PROBLEM STATEMENT = Give the count of lines in the entries below that contain the string "avatar", and only that count.

[Stored data]
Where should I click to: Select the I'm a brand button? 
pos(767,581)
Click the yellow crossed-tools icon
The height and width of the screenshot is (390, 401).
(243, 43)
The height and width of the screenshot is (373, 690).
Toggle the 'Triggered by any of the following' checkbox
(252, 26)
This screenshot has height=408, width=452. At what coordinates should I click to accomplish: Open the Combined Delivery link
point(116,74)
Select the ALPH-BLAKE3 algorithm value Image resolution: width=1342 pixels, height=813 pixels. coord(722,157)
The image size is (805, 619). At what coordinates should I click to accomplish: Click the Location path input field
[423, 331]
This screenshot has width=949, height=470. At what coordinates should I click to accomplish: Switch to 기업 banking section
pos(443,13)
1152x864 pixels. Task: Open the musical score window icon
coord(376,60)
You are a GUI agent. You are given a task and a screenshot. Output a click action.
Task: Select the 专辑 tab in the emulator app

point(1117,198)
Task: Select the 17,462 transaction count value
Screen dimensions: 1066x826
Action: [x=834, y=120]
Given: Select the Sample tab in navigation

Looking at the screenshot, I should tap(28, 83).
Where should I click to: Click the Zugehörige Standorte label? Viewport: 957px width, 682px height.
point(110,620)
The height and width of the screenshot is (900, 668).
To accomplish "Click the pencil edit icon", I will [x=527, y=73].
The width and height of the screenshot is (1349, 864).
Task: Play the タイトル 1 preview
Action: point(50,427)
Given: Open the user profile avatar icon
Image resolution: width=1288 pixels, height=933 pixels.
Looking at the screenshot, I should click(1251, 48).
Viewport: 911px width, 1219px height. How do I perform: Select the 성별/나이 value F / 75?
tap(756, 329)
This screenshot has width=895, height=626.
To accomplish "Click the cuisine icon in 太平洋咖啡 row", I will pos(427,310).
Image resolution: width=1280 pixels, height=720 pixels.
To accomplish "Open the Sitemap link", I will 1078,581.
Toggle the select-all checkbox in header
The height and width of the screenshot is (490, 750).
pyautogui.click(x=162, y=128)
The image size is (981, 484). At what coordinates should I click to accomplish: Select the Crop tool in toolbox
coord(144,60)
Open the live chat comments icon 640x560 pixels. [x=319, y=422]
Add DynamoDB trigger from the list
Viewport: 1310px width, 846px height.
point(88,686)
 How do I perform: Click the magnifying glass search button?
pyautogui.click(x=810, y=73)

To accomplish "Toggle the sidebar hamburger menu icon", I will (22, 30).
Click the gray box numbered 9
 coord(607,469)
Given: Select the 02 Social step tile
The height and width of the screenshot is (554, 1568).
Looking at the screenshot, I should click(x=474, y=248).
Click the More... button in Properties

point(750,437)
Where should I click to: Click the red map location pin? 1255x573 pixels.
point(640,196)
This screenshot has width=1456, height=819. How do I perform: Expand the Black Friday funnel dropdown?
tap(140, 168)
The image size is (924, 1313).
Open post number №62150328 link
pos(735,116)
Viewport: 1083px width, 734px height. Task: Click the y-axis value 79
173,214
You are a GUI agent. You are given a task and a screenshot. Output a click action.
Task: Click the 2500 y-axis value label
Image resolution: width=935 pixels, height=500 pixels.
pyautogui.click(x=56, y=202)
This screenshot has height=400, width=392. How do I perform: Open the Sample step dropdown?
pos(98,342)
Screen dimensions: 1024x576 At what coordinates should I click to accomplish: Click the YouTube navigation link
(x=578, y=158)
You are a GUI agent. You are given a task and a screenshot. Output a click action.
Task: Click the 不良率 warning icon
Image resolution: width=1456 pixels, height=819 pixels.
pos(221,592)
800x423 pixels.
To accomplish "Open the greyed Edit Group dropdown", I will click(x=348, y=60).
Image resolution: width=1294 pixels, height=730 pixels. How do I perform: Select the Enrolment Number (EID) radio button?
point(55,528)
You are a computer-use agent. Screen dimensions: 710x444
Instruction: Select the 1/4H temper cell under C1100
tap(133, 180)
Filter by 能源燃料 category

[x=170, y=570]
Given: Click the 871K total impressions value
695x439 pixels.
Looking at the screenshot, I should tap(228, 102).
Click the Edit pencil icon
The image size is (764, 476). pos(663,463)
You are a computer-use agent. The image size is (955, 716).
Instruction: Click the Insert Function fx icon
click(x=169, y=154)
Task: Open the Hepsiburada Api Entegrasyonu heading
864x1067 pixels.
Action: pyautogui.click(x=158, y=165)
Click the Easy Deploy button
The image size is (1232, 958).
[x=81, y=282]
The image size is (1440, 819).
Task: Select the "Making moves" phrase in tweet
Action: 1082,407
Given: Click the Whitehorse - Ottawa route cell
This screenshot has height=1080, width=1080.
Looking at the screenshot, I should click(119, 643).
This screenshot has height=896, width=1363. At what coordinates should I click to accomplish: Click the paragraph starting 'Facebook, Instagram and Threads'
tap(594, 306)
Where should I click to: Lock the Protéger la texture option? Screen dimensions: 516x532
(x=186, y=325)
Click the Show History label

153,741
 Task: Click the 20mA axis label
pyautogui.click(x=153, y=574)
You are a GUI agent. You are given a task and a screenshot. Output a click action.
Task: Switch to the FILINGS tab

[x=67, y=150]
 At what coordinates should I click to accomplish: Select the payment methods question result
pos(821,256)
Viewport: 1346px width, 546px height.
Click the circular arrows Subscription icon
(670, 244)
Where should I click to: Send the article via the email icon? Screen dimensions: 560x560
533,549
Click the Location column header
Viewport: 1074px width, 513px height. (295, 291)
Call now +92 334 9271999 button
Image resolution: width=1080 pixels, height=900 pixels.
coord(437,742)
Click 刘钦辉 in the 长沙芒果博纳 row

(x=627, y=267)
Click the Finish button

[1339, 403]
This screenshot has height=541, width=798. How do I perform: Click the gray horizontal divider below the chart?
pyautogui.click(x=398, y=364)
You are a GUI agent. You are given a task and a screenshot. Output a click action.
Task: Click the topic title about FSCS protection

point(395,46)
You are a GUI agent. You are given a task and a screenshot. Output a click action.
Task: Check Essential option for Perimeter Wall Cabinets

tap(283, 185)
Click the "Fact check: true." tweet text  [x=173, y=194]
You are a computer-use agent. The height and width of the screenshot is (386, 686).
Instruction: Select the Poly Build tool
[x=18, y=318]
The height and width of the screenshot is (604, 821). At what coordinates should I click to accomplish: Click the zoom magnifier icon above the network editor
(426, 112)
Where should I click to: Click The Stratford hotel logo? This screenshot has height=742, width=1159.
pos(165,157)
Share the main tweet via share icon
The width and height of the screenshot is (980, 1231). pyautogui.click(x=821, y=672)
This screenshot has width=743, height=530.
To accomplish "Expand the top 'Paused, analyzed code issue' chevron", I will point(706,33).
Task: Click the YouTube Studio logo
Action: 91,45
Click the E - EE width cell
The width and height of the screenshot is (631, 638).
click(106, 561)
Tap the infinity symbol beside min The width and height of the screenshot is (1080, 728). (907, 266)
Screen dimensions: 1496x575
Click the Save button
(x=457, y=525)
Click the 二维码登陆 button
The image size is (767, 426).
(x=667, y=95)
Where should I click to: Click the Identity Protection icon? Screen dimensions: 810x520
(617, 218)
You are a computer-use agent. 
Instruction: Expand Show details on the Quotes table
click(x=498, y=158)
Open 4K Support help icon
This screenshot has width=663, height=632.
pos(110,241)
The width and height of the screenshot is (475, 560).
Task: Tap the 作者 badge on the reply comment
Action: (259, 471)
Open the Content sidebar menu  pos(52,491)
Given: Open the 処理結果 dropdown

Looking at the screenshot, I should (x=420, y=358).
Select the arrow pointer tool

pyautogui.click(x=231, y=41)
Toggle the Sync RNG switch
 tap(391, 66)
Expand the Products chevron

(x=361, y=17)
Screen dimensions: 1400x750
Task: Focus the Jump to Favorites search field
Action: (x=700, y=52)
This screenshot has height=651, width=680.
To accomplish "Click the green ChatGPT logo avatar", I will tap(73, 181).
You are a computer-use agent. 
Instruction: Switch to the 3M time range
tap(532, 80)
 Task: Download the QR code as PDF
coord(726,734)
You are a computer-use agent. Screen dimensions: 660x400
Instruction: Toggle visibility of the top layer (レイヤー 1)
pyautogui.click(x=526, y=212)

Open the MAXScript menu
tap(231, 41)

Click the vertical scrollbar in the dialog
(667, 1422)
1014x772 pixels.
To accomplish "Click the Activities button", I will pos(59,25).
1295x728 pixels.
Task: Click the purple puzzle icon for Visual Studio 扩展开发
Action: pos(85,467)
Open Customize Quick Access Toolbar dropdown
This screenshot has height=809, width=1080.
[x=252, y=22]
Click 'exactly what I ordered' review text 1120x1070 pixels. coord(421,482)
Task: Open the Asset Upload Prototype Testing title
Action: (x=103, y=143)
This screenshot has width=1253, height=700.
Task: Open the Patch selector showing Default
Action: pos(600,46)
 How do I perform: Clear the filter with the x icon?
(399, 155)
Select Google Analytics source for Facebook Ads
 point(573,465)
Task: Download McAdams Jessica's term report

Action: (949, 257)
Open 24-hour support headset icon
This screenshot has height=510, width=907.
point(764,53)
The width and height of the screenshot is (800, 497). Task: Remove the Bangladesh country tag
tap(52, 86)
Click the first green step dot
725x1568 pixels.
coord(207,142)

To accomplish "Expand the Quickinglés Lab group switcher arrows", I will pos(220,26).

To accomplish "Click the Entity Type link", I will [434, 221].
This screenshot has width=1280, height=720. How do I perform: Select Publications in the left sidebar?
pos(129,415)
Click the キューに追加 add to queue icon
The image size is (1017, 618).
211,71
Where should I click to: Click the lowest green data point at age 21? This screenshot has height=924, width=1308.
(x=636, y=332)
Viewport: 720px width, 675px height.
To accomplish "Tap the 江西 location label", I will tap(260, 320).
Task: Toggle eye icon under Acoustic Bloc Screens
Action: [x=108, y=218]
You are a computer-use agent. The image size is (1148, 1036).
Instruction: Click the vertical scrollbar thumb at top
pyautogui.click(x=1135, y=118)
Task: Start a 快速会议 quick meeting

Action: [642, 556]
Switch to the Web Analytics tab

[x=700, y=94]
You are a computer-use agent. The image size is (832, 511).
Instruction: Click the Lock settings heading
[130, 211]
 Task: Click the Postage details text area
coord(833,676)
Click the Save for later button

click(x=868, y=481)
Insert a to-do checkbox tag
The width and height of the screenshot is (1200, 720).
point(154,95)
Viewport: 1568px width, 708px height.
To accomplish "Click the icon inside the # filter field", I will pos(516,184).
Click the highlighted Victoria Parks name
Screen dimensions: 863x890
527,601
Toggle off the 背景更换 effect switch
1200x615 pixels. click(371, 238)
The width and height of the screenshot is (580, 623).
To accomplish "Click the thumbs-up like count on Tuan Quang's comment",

WRITTEN RESPONSE = 2